## Data to examine
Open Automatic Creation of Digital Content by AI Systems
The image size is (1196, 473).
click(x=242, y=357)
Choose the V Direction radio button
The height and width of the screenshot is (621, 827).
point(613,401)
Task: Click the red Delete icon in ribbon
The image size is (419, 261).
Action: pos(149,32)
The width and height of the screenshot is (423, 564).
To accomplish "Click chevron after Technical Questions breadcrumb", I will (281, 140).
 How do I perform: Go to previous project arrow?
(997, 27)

...

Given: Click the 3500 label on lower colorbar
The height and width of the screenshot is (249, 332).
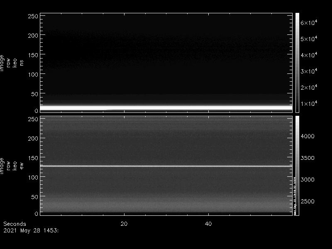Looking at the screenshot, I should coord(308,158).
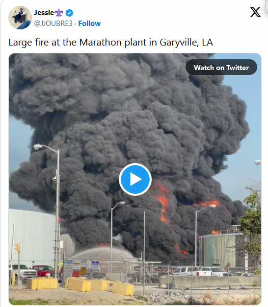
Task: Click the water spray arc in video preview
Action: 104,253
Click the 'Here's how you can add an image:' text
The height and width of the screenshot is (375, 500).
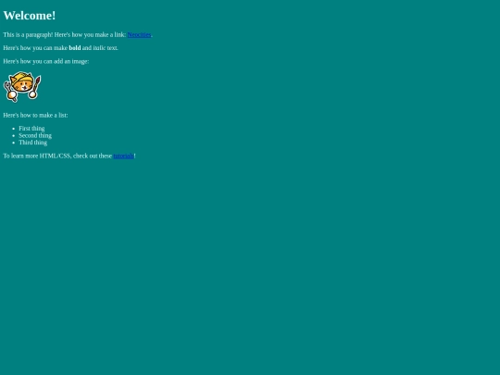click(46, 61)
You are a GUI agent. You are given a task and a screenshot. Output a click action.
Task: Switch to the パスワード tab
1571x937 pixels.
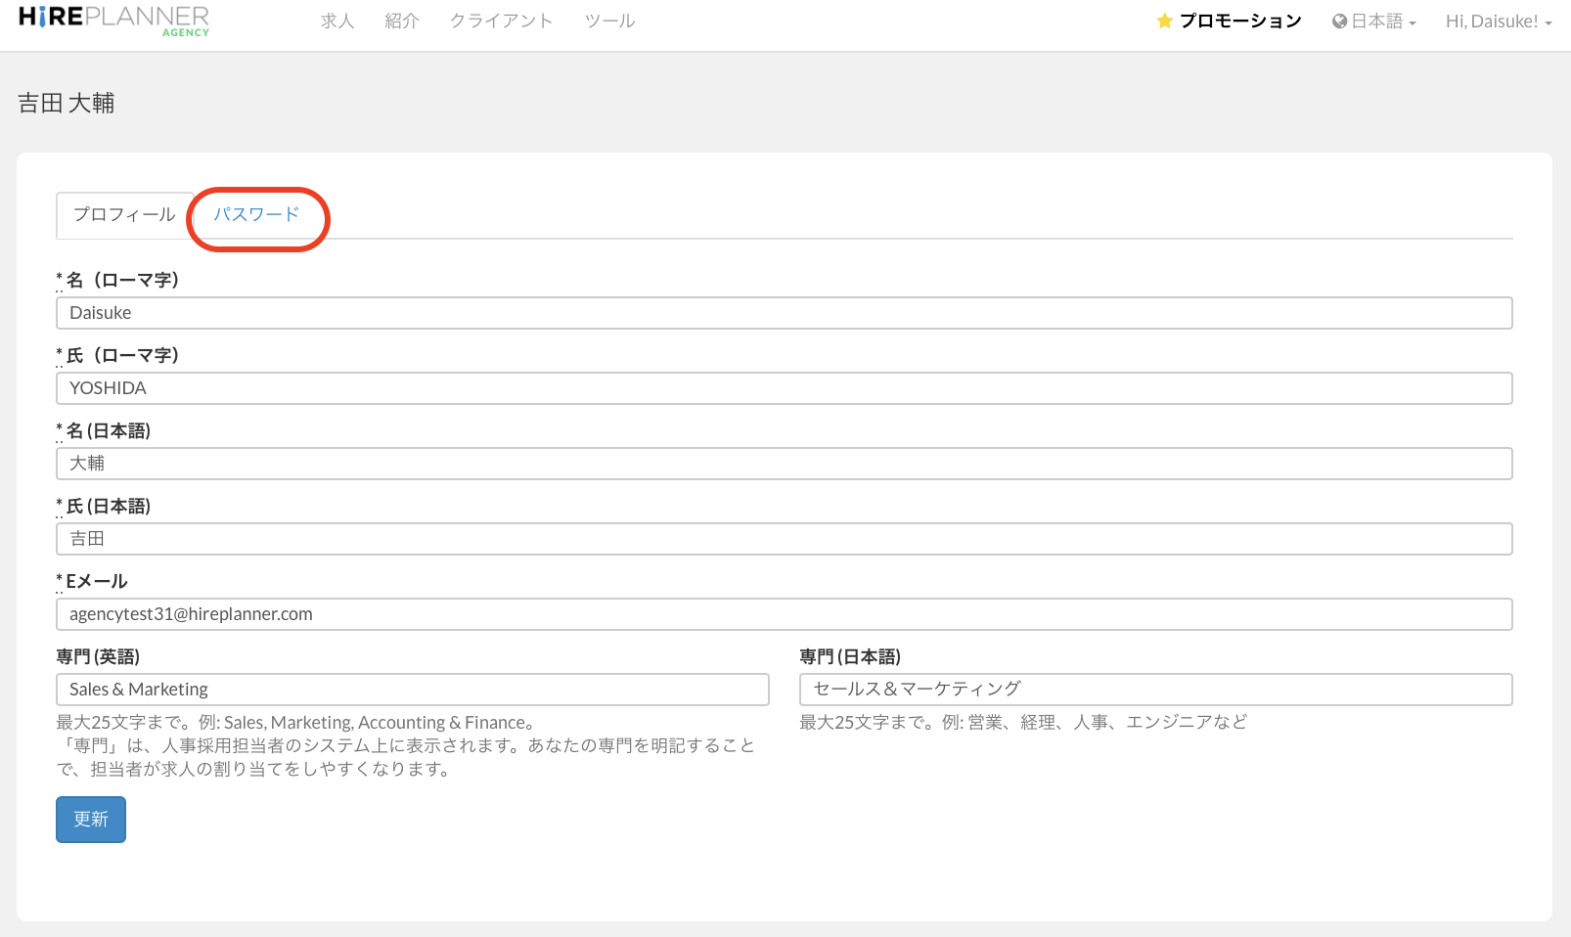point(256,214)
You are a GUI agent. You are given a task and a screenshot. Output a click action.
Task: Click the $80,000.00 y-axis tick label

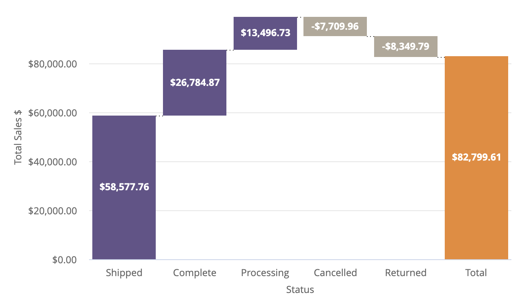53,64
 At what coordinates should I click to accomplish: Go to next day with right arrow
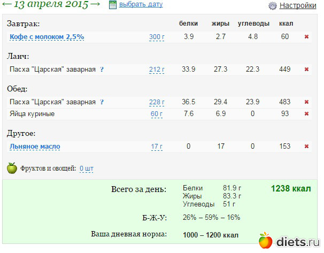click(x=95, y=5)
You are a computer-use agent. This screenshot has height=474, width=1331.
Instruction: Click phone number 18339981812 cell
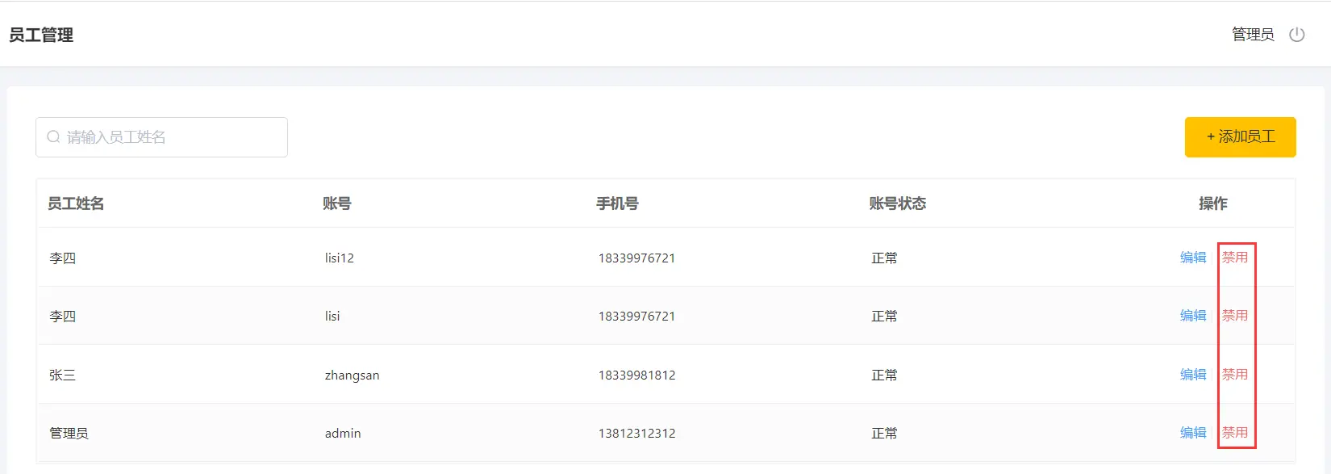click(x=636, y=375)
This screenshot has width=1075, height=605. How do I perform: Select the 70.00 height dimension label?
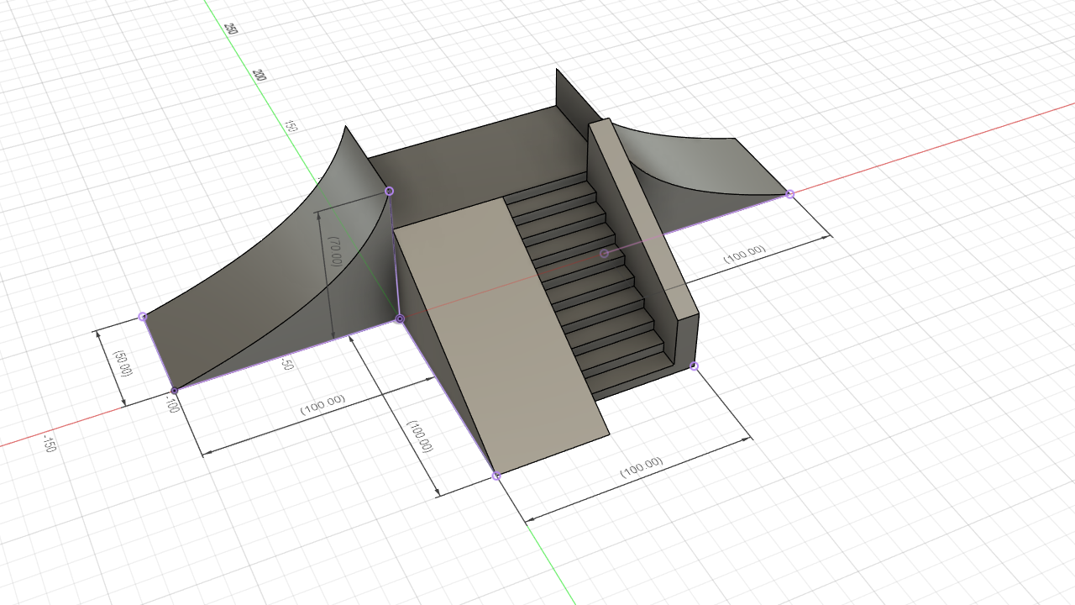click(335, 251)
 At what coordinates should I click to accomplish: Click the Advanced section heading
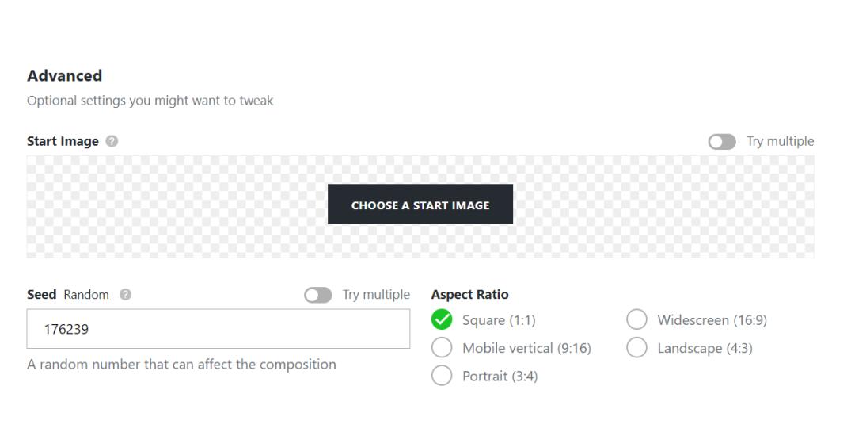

## What is needed
Please return only the lines above, starting at the line that has "Open Automatic Creation" and ending at the line that has "Task: Click the red Delete icon in ribbon", keeping both and leaving each one unchanged.

## Written response
Open Automatic Creation of Digital Content by AI Systems
The image size is (1196, 473).
click(x=242, y=357)
Choose the V Direction radio button
The height and width of the screenshot is (621, 827).
point(613,401)
Task: Click the red Delete icon in ribbon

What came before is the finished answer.